Apa yang dilakukan warga yang dirugikan? masyarakat Indonesia itu jauh dari sederhana. Rumit malah. Di satu pihak masih tertanam nilai-nilai tenggang rasa yang ditanam (paksa) kan oleh pelajaran PMP atau budi pekerti pada masa lalu, sehingga timbul rasa tidak enak untuk menegur para pemarkir yang tak bertanggungjawab tersebut. Apalagi bila yang seharusnya menegur umurnya lebih muda. Sehingga menegur langsung amatlah tabu. Belum lagi nanti jadi omongan tetangga. Di lain pihak, para pemarkir juga tetap memarkir sembarangan saja, yang penting ada tempat, peduli setan dengan pemakai jalan yang lain. Apa daya? Para pemilik rumah yang terganggu memasang pot bunga, sampai menaikkan sisi jalan di depan rumah mereka sedemikian tinggi hingga tidak dapat difungsikan sebagai tempat parkir. Cara ini enak, ga perlu negur, aman tentram tanpa konfrontasi.
Tanpa konfrontasi? belum tentu. Beberapa orang yang biasa parkir sembarangan tersebut lapor sama ketua RT. Tapi ketua RT kan bukan polisi yang punya kewenangan memaksa, sehingga ya kasus kemudian dipetieskan. Walhasil, kecuali untuk orang-orang yang hiper sableng, parkir yang mengganggu lumayan menjadi berkurang, walau tidak hilang sepenuhnya. Bagian jalan yang sudah diberi pot bunga tadi pun terkadang masih dijadikan tempat parkir, di depan pot bunganya. Makin sempitlah jalan yang seharusnya bisa dilewati dengan nyaman tersebut. Namun ada kemajuan dari daerah itu yang saya acungi jempol. Kemudian warga berinisiatif menjadikan lahan kosong yang terdapat di daerah itu sebagai tempat parkir mobil daerah itu. Walau demikian tetap masih saya lihat mobil parkir sembarangan, walau memang agak berkurang.
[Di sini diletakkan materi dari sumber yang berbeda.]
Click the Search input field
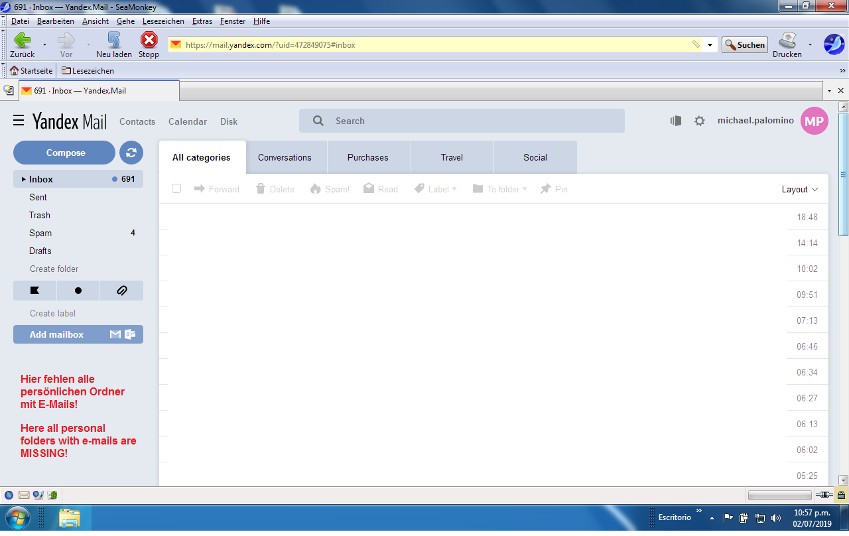 click(464, 121)
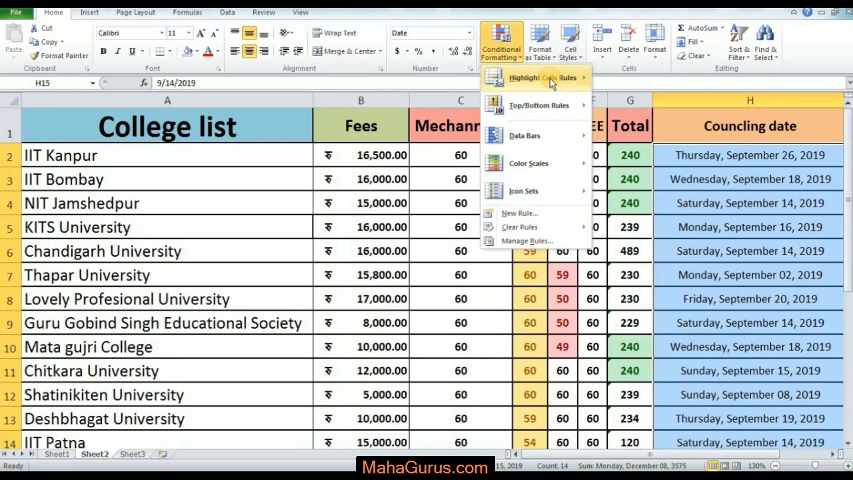
Task: Click the Format Painter brush icon
Action: tap(34, 56)
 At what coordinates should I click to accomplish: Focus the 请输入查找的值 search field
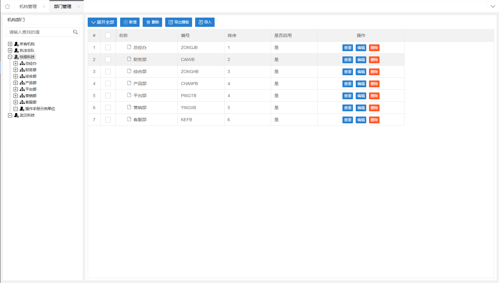40,32
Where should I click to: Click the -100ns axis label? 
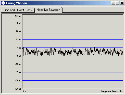tap(18, 81)
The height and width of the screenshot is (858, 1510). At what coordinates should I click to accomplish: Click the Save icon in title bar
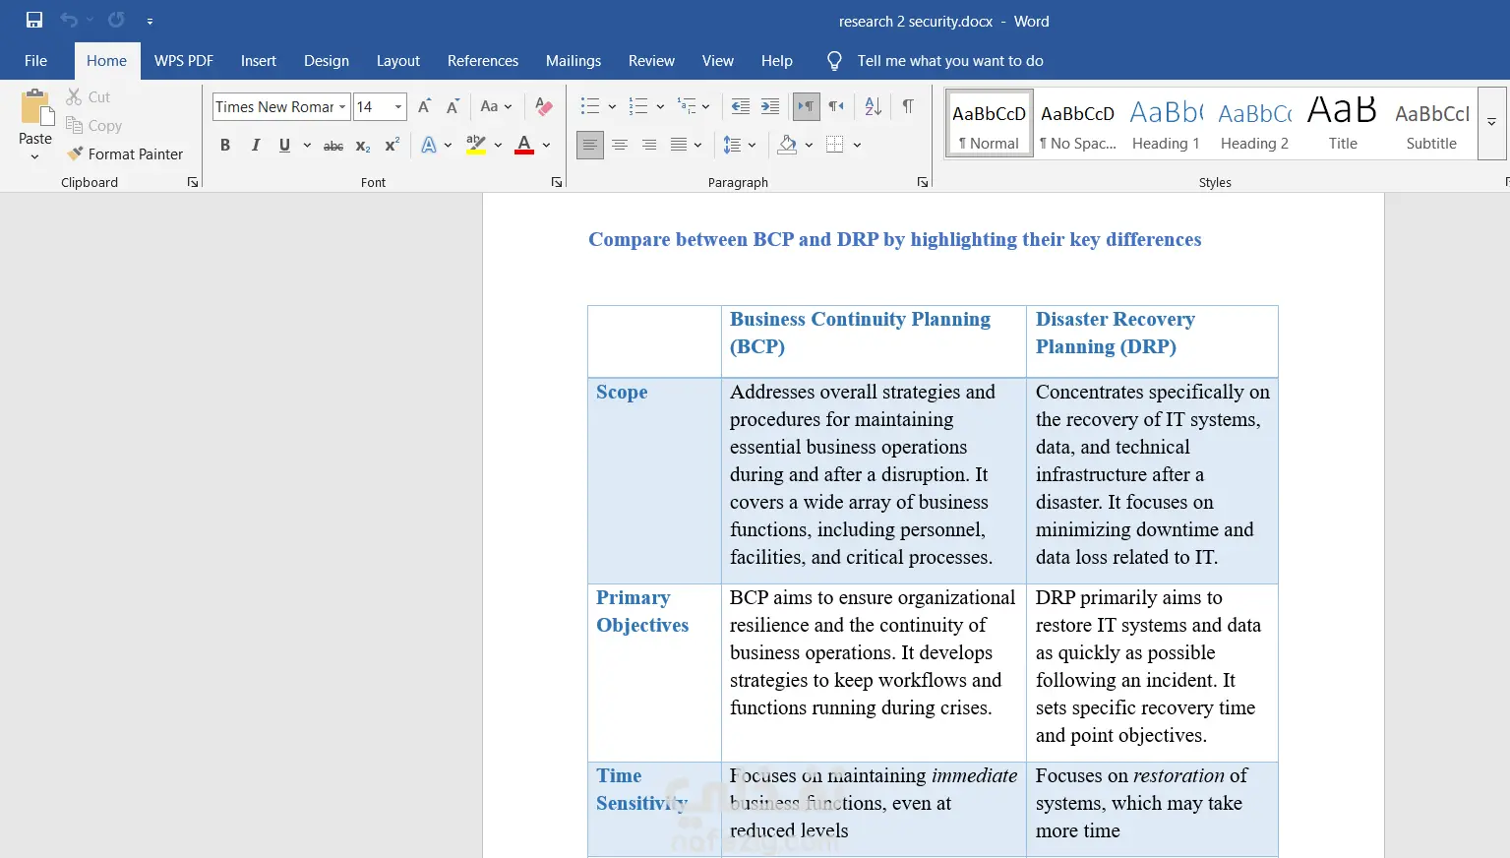coord(34,21)
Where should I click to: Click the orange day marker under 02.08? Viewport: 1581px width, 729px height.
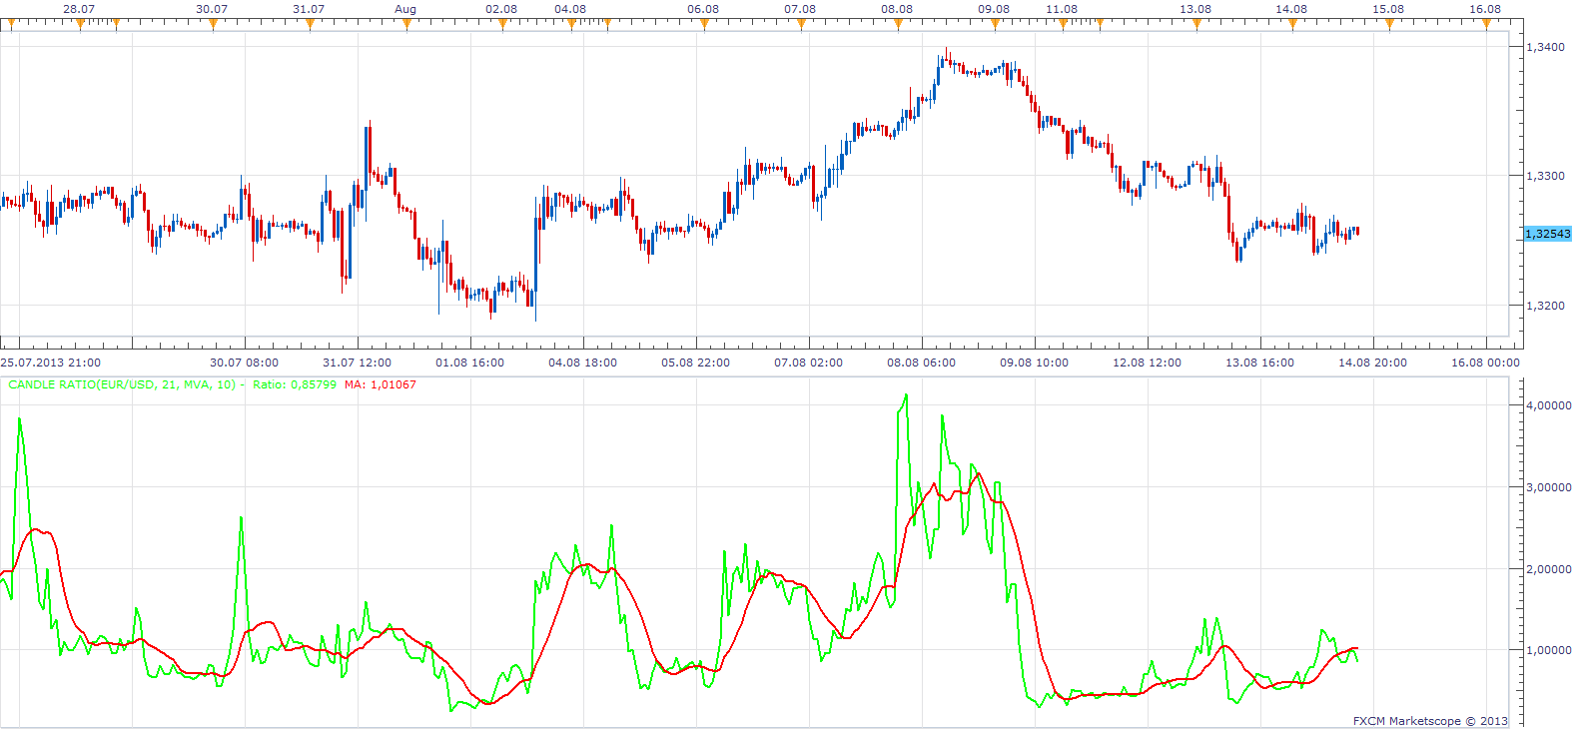click(502, 23)
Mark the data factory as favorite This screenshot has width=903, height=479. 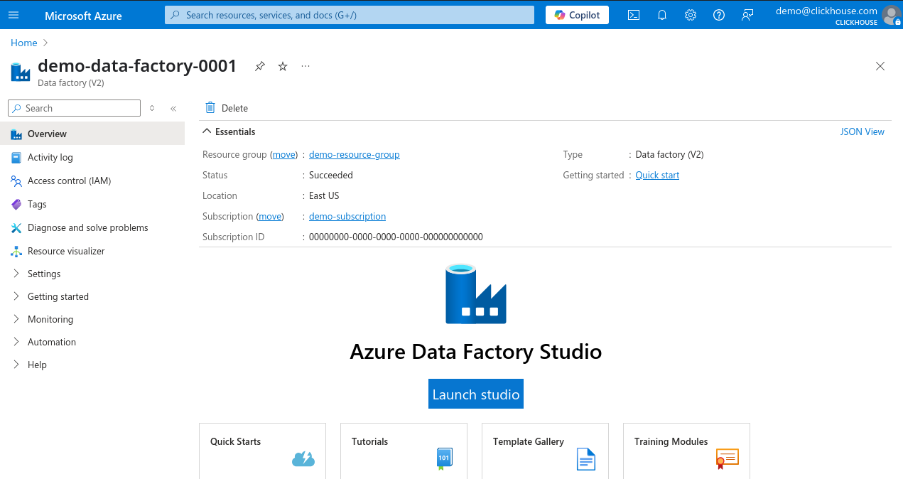coord(282,66)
Pada akhirnya gimana? ya gitu,.. khas penyelesaian masalah dengan cara “kekeluargaan”, — dipendam, diendapkan nunggu pecah —. Status quo seperti pada keadaan di atas. Alternatif parkir ada, tapi tetep banyak parkir pinggir jalan karena malas jalan 200-an meter. Mobil yang diparkir dipinggir jalan masih tetap mengurangi kenyamanan pemakai jalan. Apa yang akan terjadi?